Саныч не торопится уезжать, и мы все вместе идем на прогулку по курортному парку.
Самая разговорчивая из нас – Белка. Она находит ежика и пытается с ним общаться, азартно облаивая колючий клубок. Я боюсь, что в такой компании неразумная собака себе еще что-нибудь поранит, и оттаскиваю ее подальше от ежа. Саныч говорит, что это бессмысленно, ведь у Белки охотничьи инстинкты и нюх. То есть она себе и другого ежа найдет.
– Интерес Белки к ежикам мне понятен, – бурчу я, зверски пиная кучу листьев.
И Саныч догадывается, о чем я думаю:
– Непонятен интерес собаки к той тряпке?
– Ага.
Я поднимаю голову и выжидательно смотрю на умника:
– Можешь объяснить?
– Это же молодая собака, любопытная! – пожимает плечами Саныч. – Ей все интересно: бегать за кошками, валяться на тухлятине, рыться в помойке, охотиться за случайными прохожими. К тому же собаки любят мягкие игрушки. Может быть, тряпка напомнила ей что-то из прошлой жизни?
– Из прошлой жизни, – повторяю я и потираю лоб.

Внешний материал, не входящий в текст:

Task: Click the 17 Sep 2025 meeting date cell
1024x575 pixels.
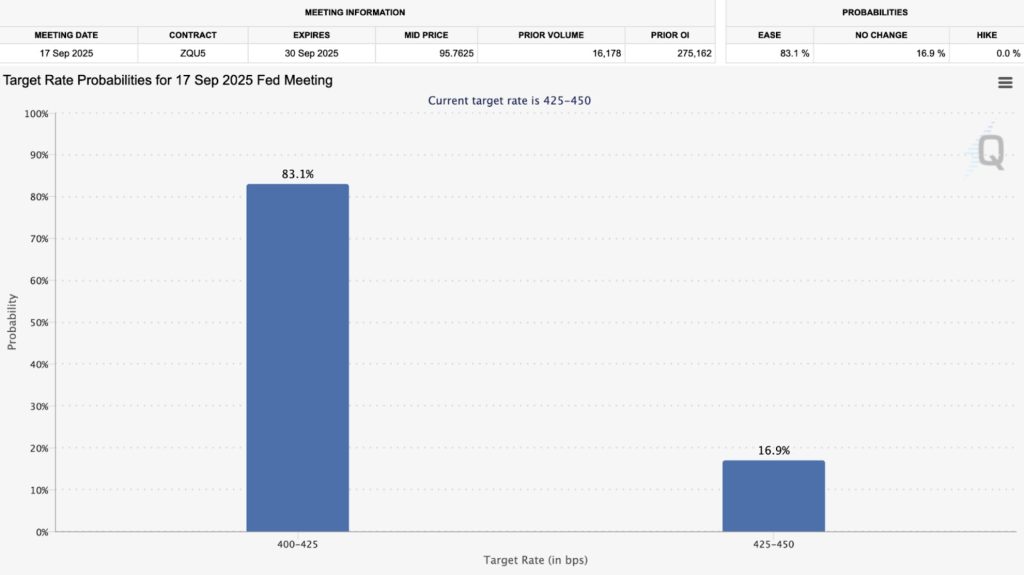Action: coord(67,53)
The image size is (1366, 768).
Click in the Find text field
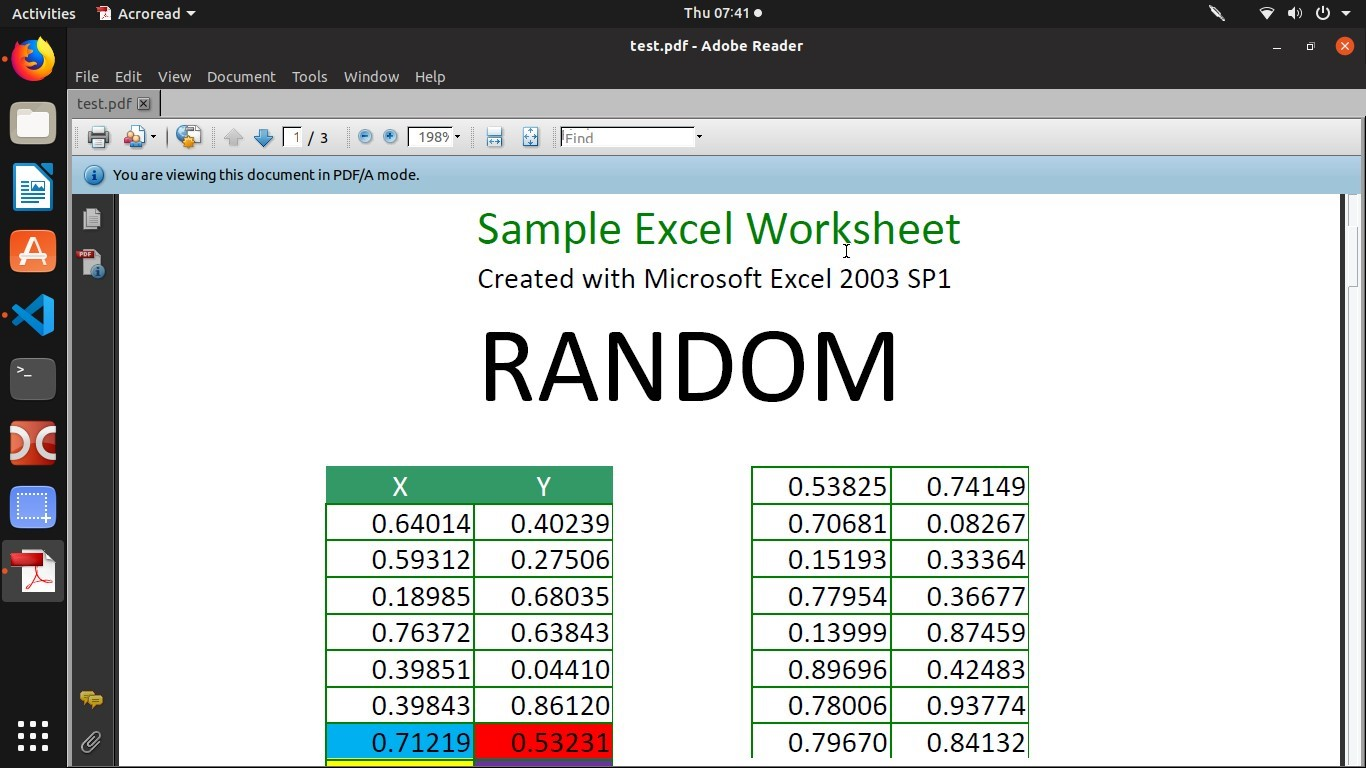[627, 137]
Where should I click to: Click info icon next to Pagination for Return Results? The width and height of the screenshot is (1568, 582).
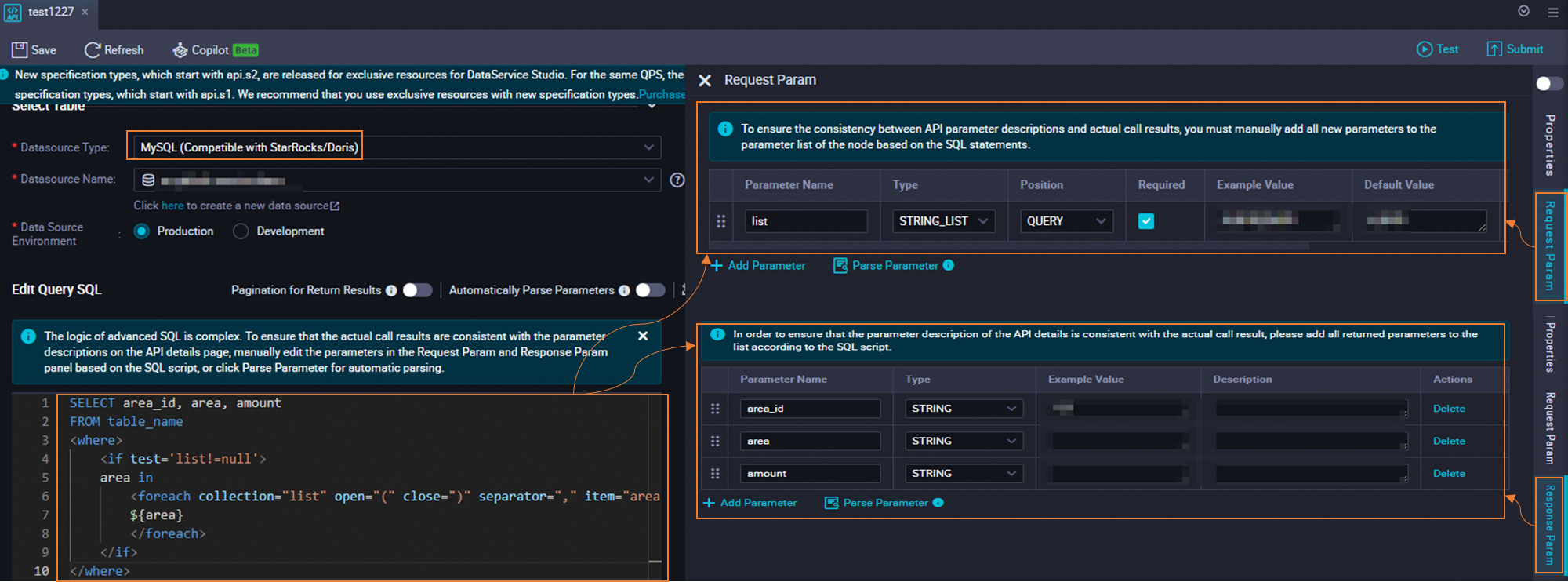pyautogui.click(x=391, y=290)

Вот и мне эти шорты напомнили что-то из прошлого. Такую же джинсовую тряпицу я сама выбрасывала в окошко машины!
Но это не может быть та же самая тряпка. Эту Белка нашла на подъезде к Кипучеключевску со стороны краевого центра, а от той я избавилась по дороге с моря.

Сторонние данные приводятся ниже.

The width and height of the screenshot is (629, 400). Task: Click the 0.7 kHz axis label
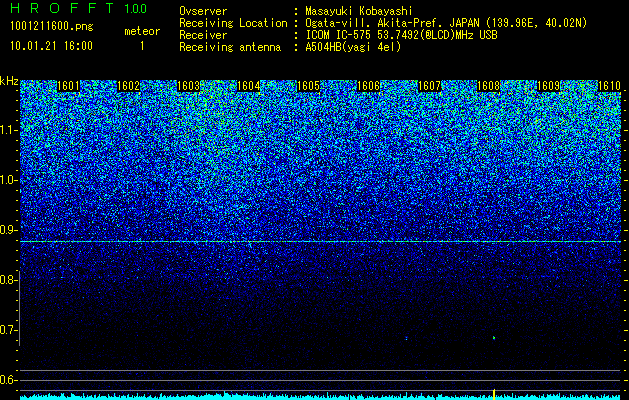(x=9, y=330)
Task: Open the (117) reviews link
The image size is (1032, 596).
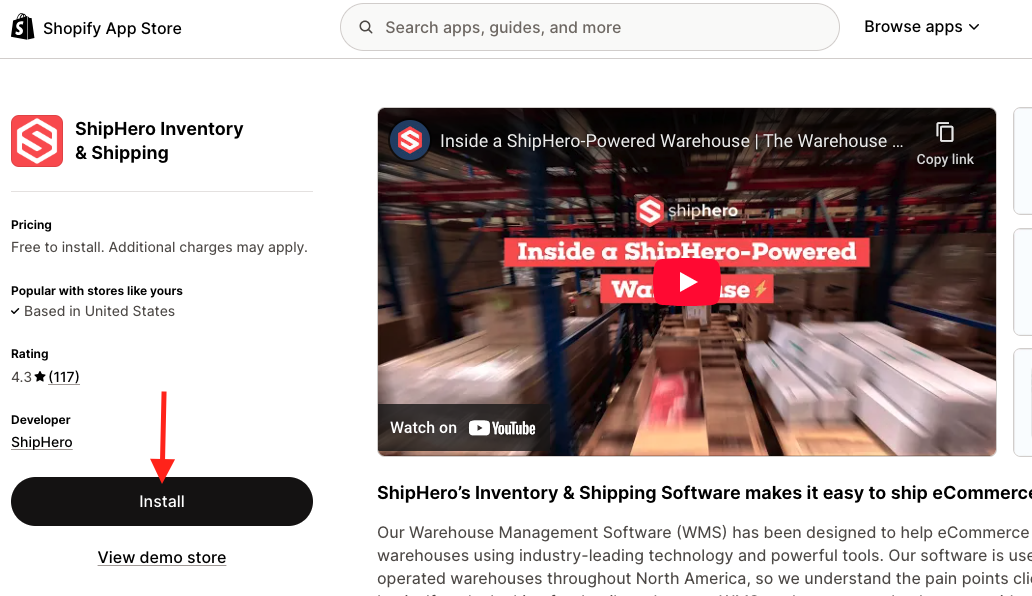Action: pyautogui.click(x=64, y=377)
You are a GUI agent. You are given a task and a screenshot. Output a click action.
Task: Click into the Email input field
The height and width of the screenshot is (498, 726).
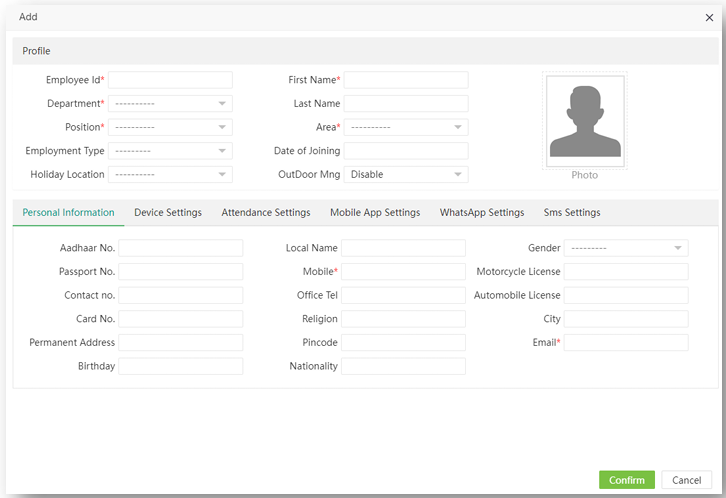tap(625, 343)
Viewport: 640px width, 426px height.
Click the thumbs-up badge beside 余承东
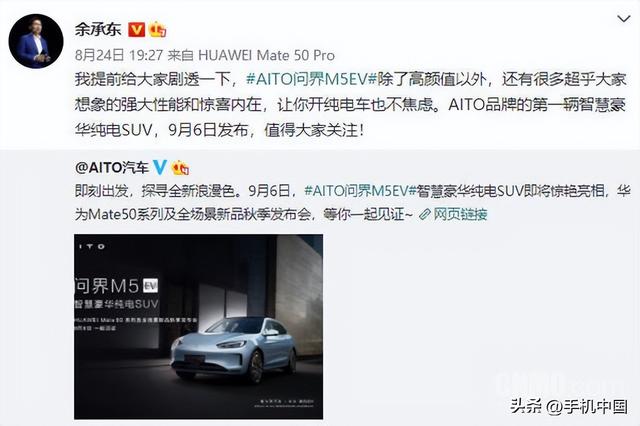[158, 29]
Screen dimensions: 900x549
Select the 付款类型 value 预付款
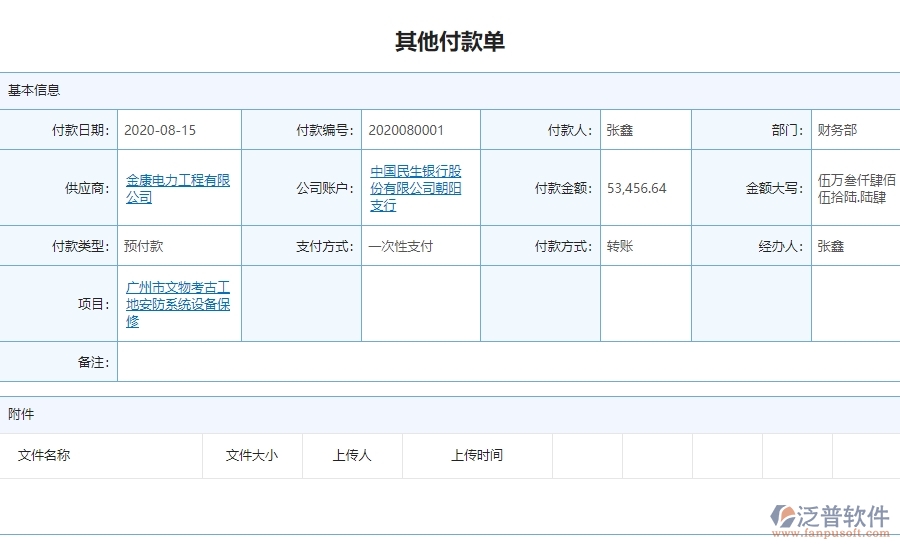click(143, 246)
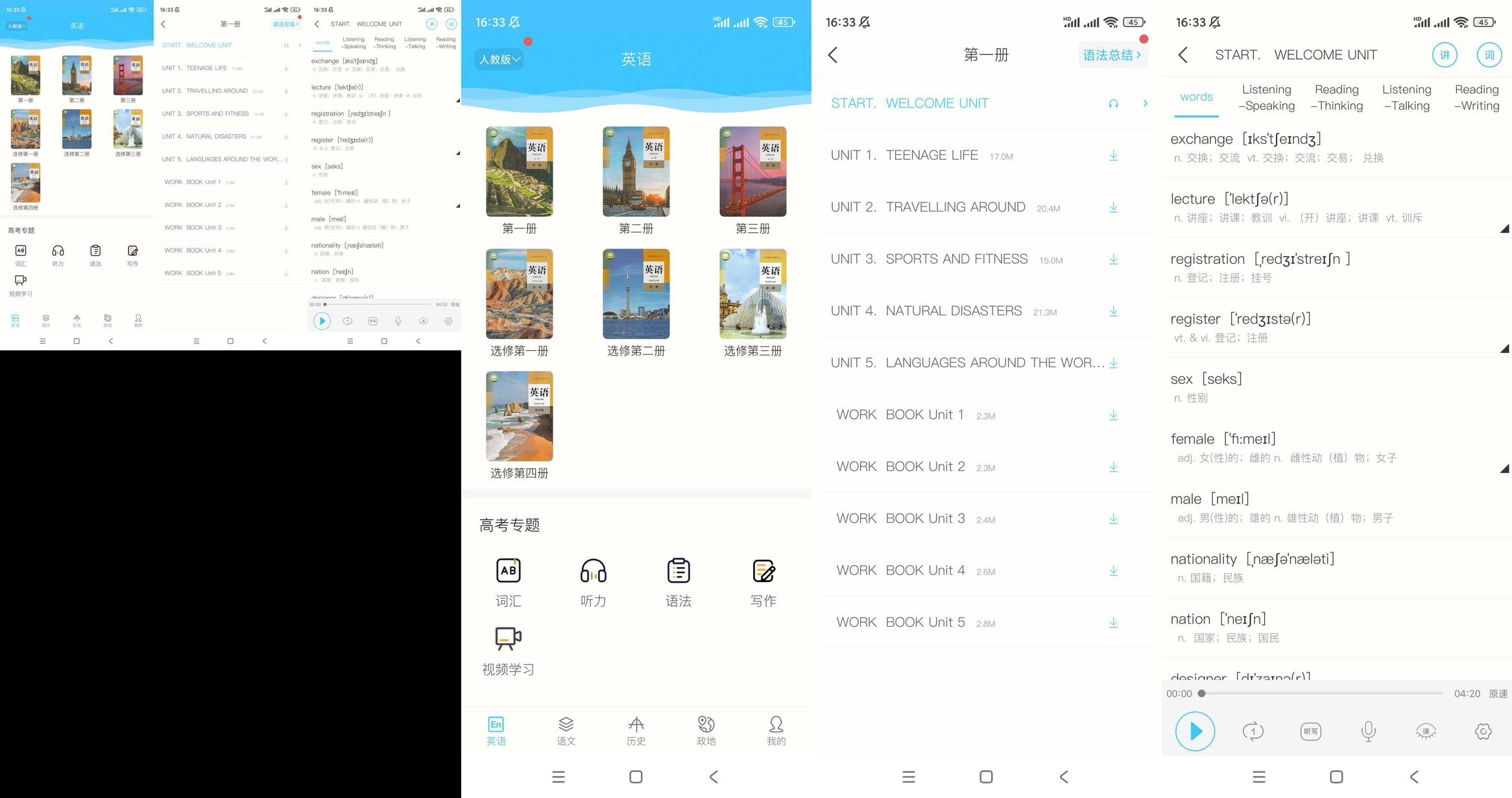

– Ты же у нас, похоже, эксцентричная барышня была! Может, у тебя имелась такая традиция – выбрасывать шмотки за борт в районе Кипучеключевска всякий раз, когда ты там ехала, не важно, с какой стороны? – язвит мой внутренний голос. – Типа, регулярный салют городу из подручных материалов и вещей?
– А Белка уловила мой запах на тряпке и потому принесла ее мне? – шепчу я, разговаривая сама с собой.
– Что? – переспрашивает Саныч.
– Где? – просыпаюсь я.
Наверное, вид у меня в этот момент особенно нездоровый, потому что Саныч хмурится и говорит:
– Тебе надо отдохнуть. Я уже поеду.
Романтической прогулки не получилось.
Саныч уезжает, я отвожу Белку в сторожку к Петру, хромаю в свое бунгало и там продолжаю серию странностей очередным идиотским поступком: укладываю помоечные шорты на пол и долго рассматриваю их в проекции «вид сверху», забравшись с ногами в кресло.
Шорты как шорты, что о них еще сказать?
Модель унисекс, сгодилась бы и девушке, и юноше. Размер сорок четыре – сорок шесть, короткие, потрепанные, в пятнах неведомого происхождения. Похоже, незатейливый хенд мейд: когда-то это были джинсы, потом их обкромсали тупыми ножницами, не озаботившись подрубить края, которые в процессе носки закономерно обзавелись неровной бахромой. Блямба из коричневой искусственной кожи на поясе сзади уверяет, что поруганные штаны произошли из Италии и состоят в родстве с благородным семейством Гуччи, но верить этому не стоит. Качество материала и работы с головой выдает дешевую китайскую подделку.